3.2 Calculation in the color dipole approach with account for nuclear shadowing

The amplitude of nuclear Compton scattering is given in the dilute limit, i.e. without shadowing, by the amplitude on a free nucleon (cf. (19)) multiplied by the nuclear mass number A.

The effect of nuclear shadowing can be taken into account in the color dipole picture using a Glauber–Gribov approach [30,31,32], as was done in [16, 27, 28]. The amplitude for the coherent channel \(\gamma ^* A \rightarrow \gamma A\) is then given by

$$\begin{aligned} {\mathscr {A}}_{\gamma ^* A \rightarrow \gamma A}= & {} 2 (\beta _{\text {dip}} + i) \int d^2 b \int d^2 r \int _0^1 dz [\varPsi _\gamma ^* \varPsi _{\gamma ^*}] e^{-i \textbf{b} \cdot \varDelta } \nonumber \\{} & {} \times \left[ 1 - \exp \left( -\frac{1}{2} \sigma _{\text {dip}} A T_A(b) \right) \right] , \end{aligned}$$
(24)

where \(T_A\) is the transversal density of the nucleus, defined by the integral over the longitudinal coordinate

$$\begin{aligned} T_A(b) = \int _{-\infty }^\infty d\zeta \rho (b, \zeta ) \end{aligned}$$
(25)

and normalized so that \(\int d^2 b\ T_A(b) = 1\), and \(\varDelta \) denotes a transverse vector with \(\varDelta ^2 = -t\). These expressions are justified for large coherence lengths compared to the dimensions of the nucleus. The used nuclear density is given by a Woods-Saxon distribution

$$\begin{aligned} \rho (\textbf{x}) = \rho _0 \frac{\exp [-(|\textbf{x}| - R_A)/d]}{\exp [-(|\textbf{x}| - R_A)/d] + 1} \end{aligned}$$
(26)

with surface thickness \(d = {0.54}{\hbox {fm}}\) and nuclear radius \(R_A = ({1.12} A^{1/3} - {0.86} A^{-1/3}) {\hbox {fm}}\).
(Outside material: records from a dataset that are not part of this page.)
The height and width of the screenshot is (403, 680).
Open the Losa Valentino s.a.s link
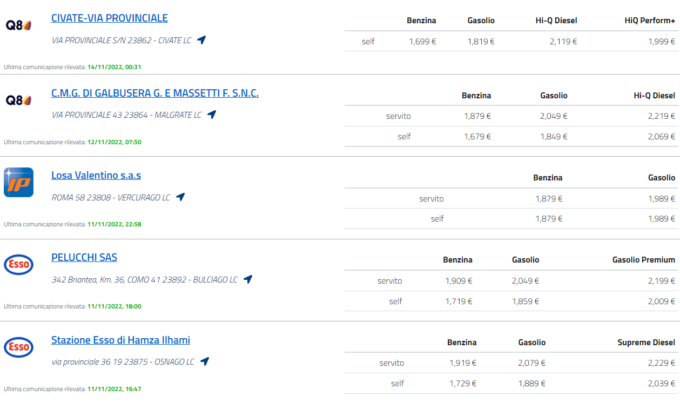(x=96, y=176)
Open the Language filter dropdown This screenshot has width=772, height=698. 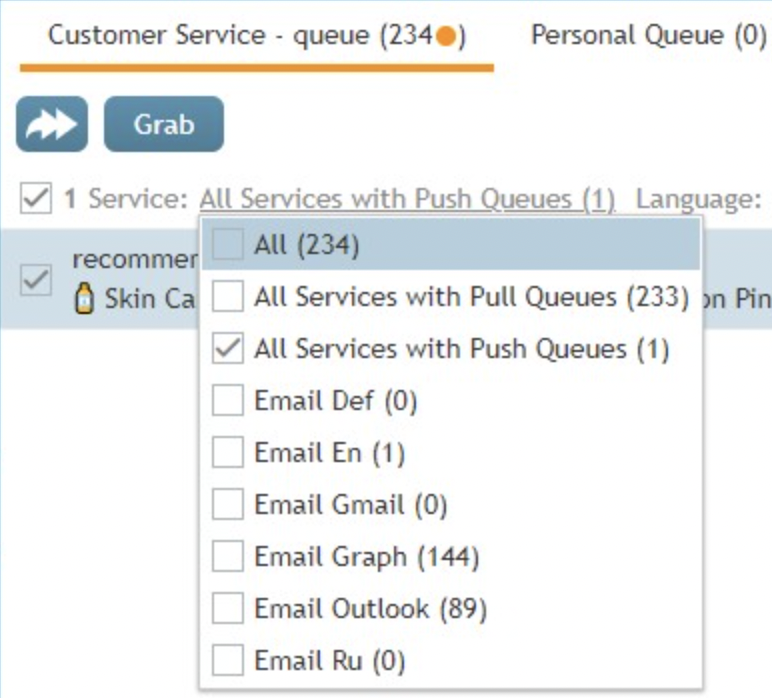[699, 199]
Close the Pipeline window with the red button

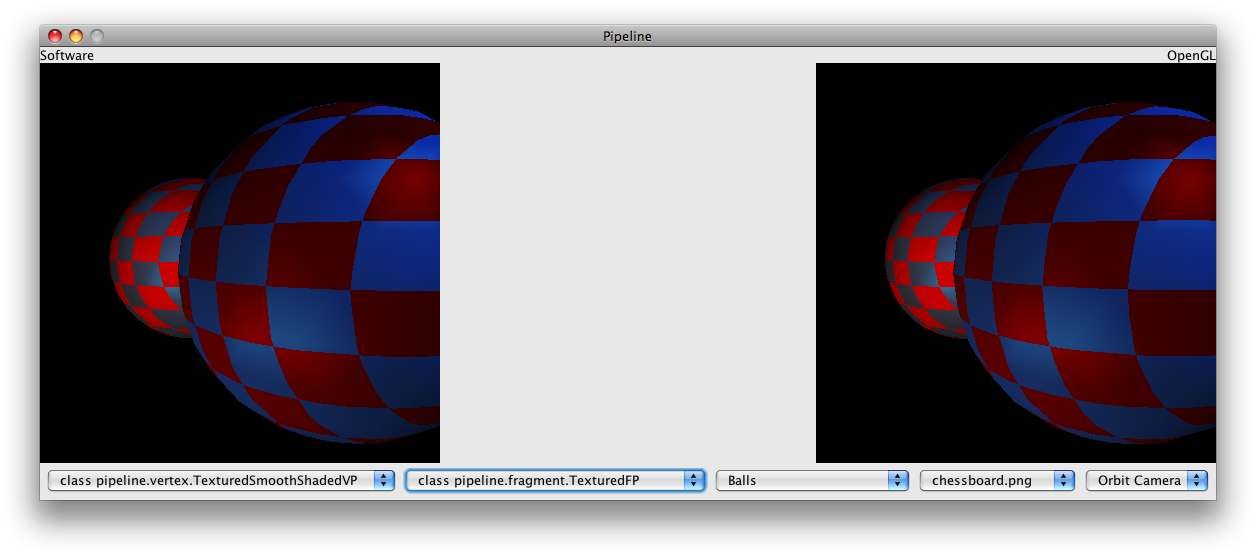click(x=55, y=36)
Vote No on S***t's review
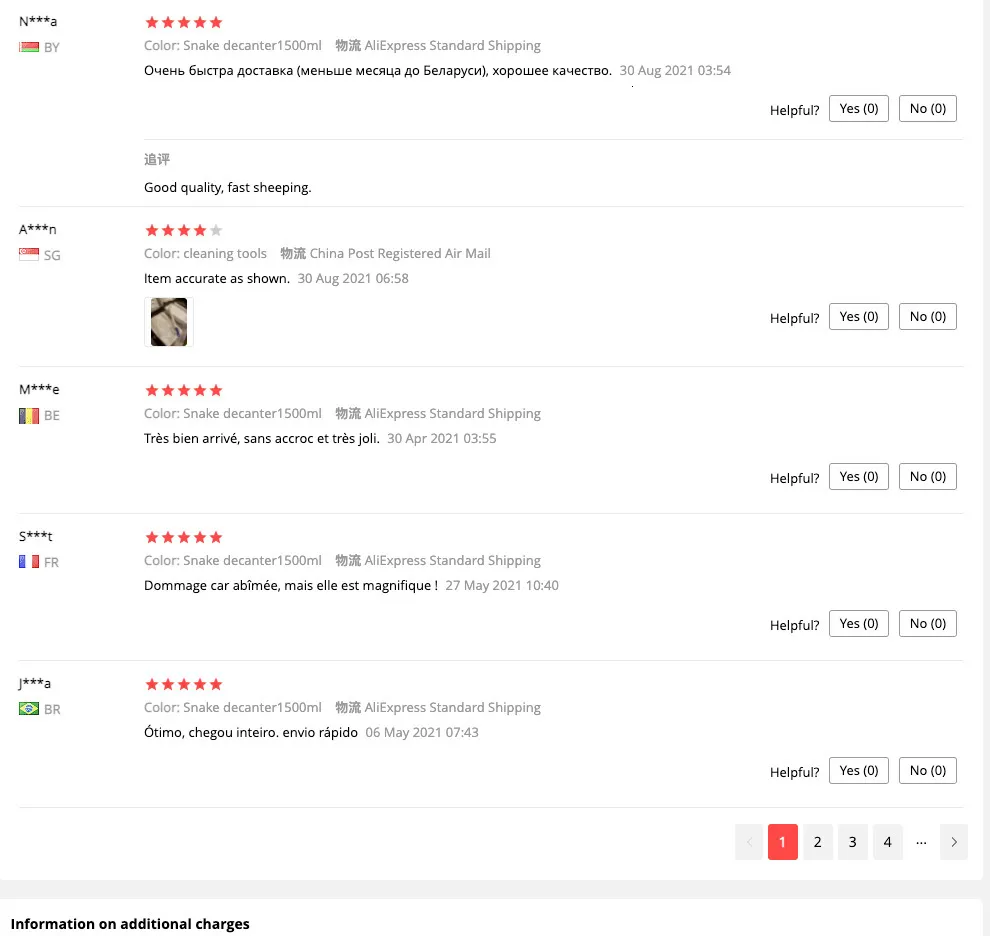 pyautogui.click(x=927, y=623)
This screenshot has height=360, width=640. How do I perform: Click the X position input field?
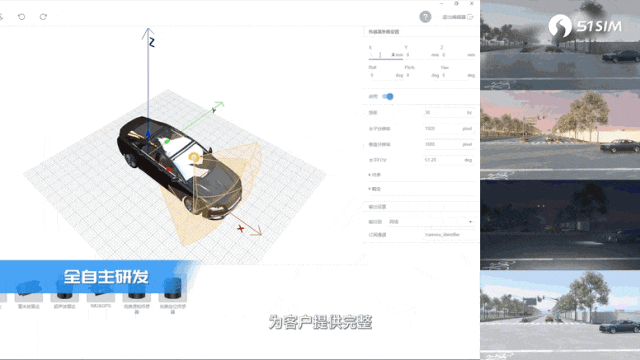click(x=386, y=55)
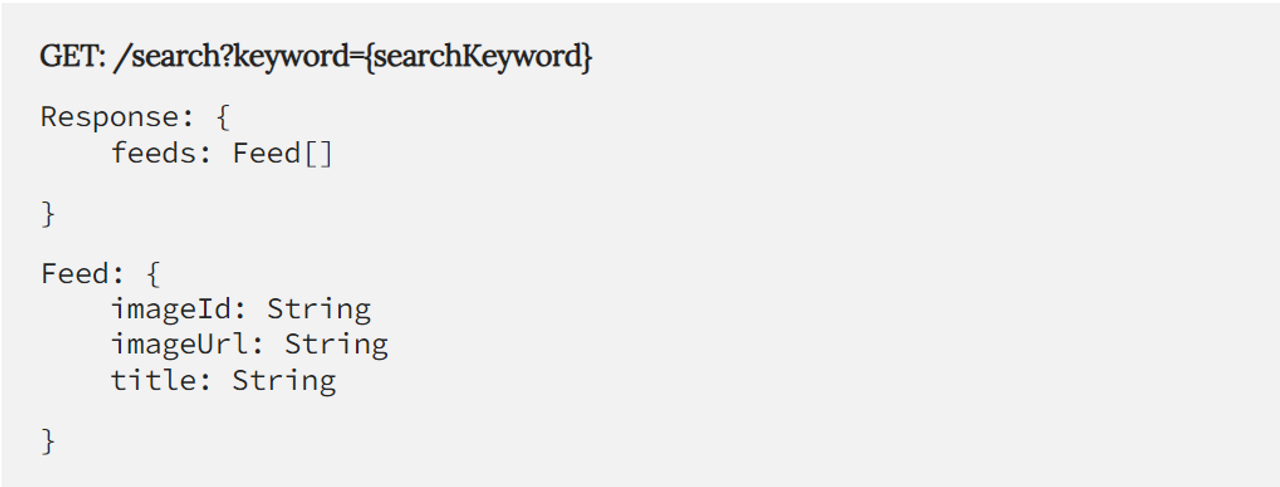1280x487 pixels.
Task: Click the String type next to imageUrl
Action: (336, 345)
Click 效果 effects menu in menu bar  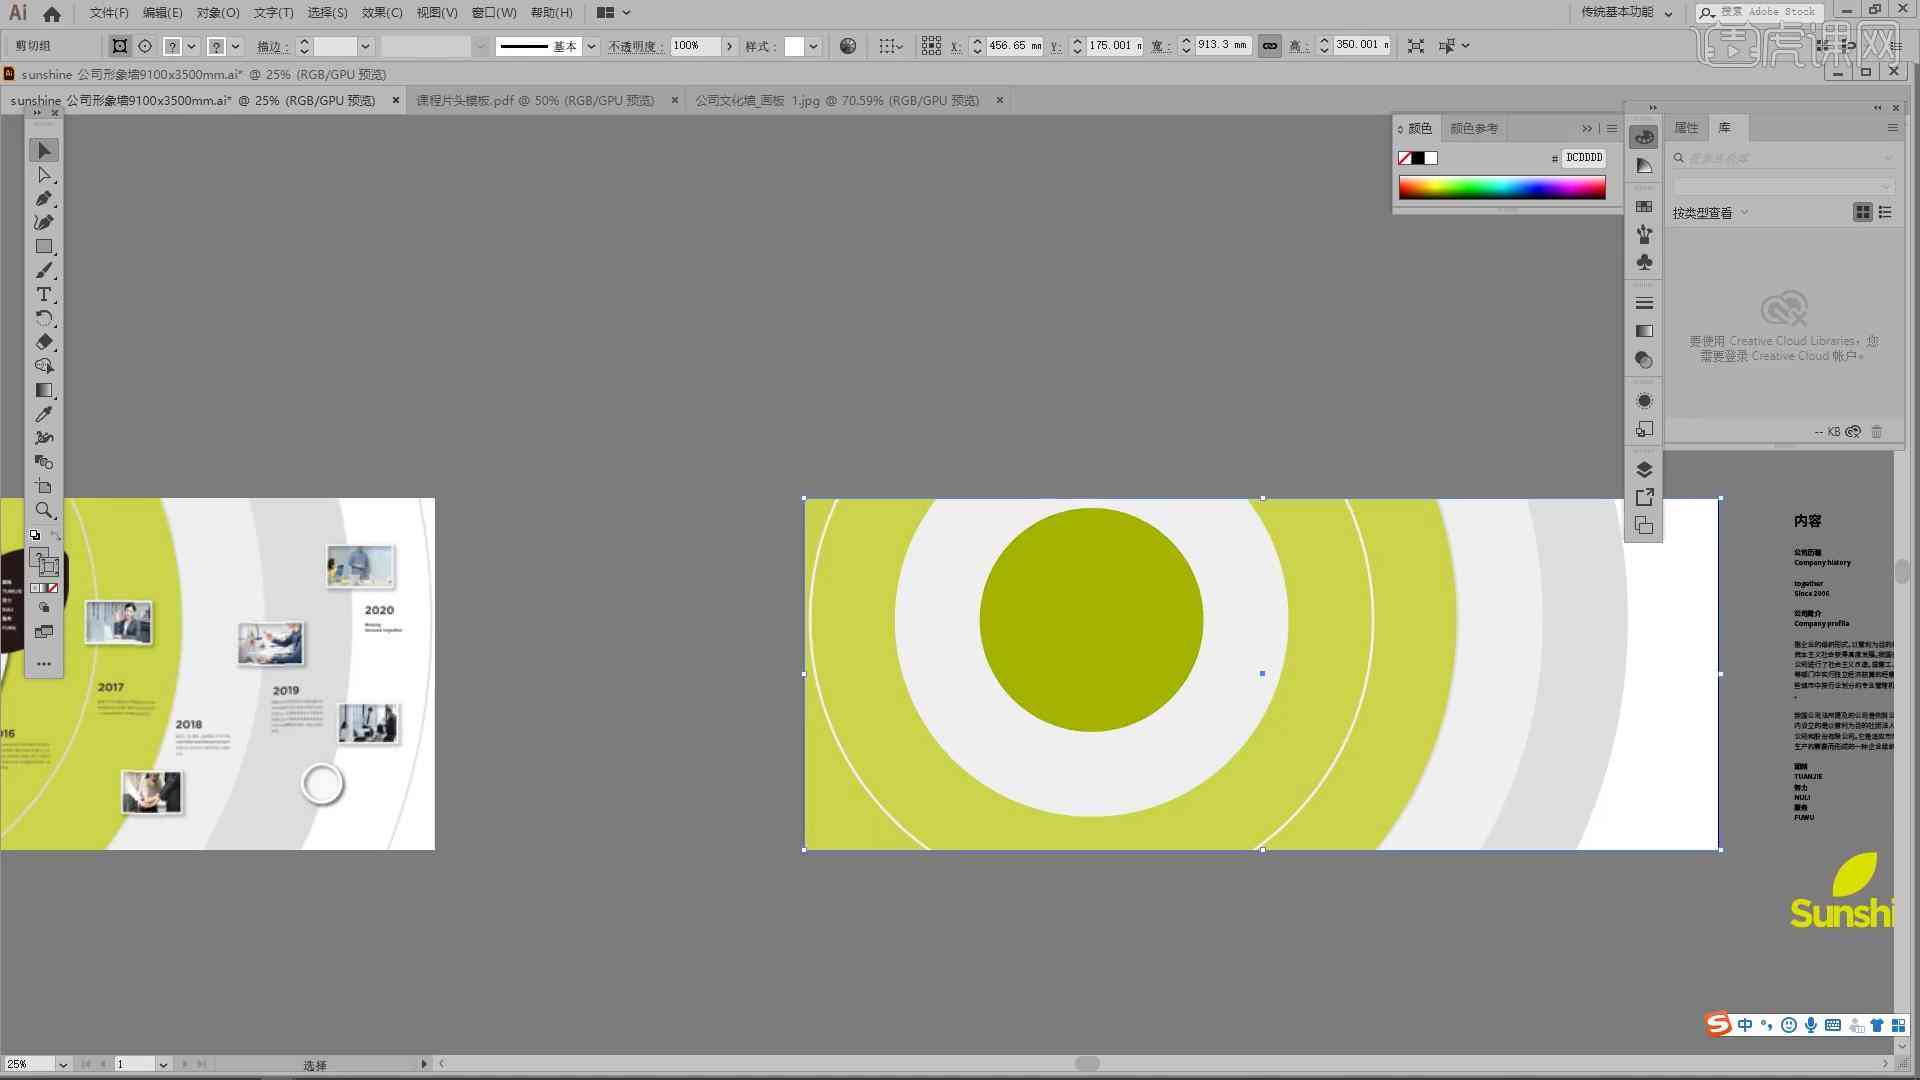378,12
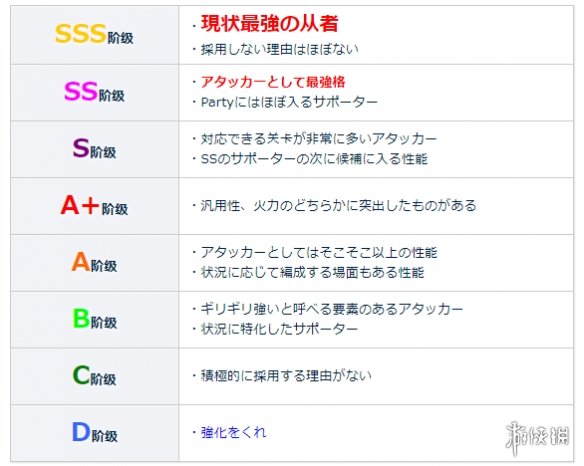584x466 pixels.
Task: Click the blue 強化をくれ text
Action: coord(233,432)
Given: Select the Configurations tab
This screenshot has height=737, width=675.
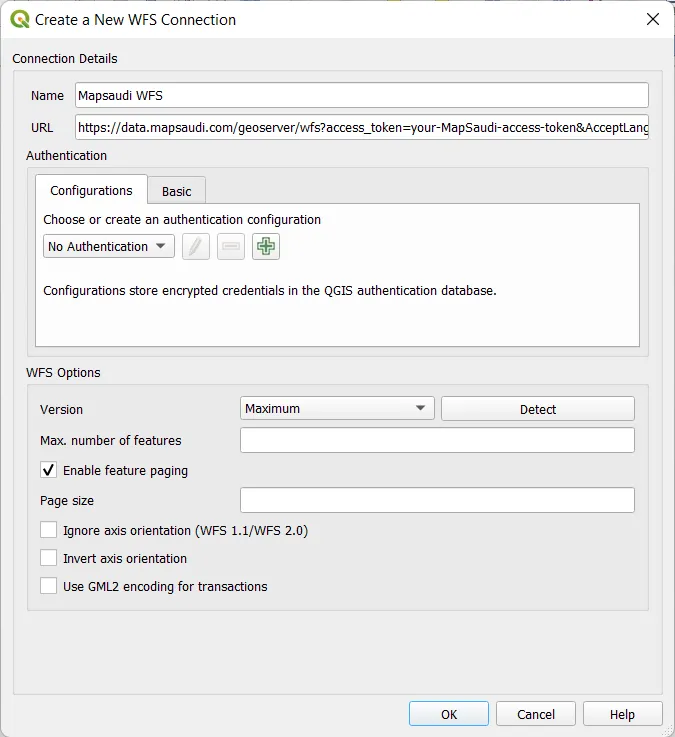Looking at the screenshot, I should [x=91, y=190].
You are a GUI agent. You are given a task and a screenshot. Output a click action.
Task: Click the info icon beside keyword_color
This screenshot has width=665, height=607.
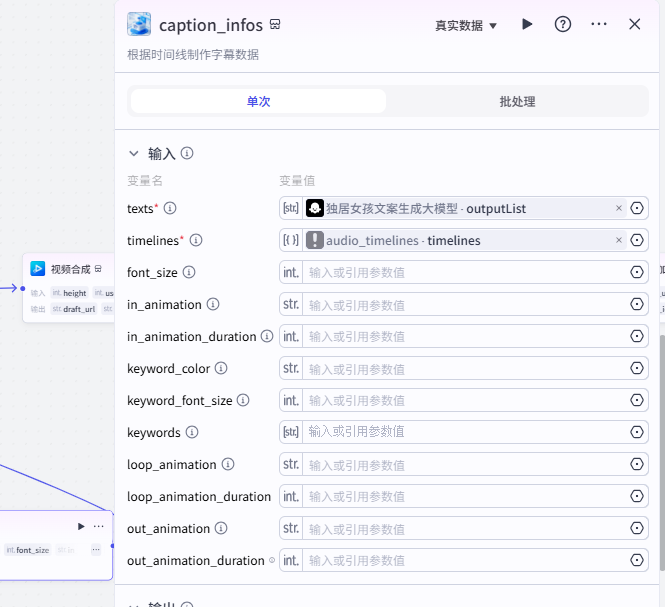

4 Numerical results and conclusion

The average energy loss divided by the energy is shown in Figs. 23, and 4 for protons, oxygen and standard rock (\(Z = 11, A = 22\)) as the most important media for large volume neutrino telescopes. For comparison, together with the modulus of the interference correction, the energy loss due to bremsstrahlung and photonuclear interaction is shown, as well as the energy loss according to the calculations of [17] in its original form and with corrected ratio of the real and imaginary part of the Compton amplitude.

Fig. 2
figure 2

Bremsstrahlung, photonuclear, and interference energy loss of muons on protons

Fig. 3
figure 3

Bremsstrahlung, photonuclear, and interference energy loss of muons on oxygen

Fig. 4
figure 4

Bremsstrahlung, photonuclear, and interference energy loss of muons on standard rock

Compared to the bremsstrahlung cross section, the corrections slowly rise with energy and reach the percent level for very high muon energies in the PeV-regime. Since at PeV energies the average energy loss is roughly equally determined by pair production, bremsstrahlung and photonuclear interaction – where the latter slowly rises, while the former two give a constant contribution to the average energy loss –, this correction is of minor importance for energy loss calculations of high-energy muons. Other corrections, such as the uncertainty of the photonuclear energy loss or radiative corrections [33], which are at a percent level or larger already at lower energies, play a larger role.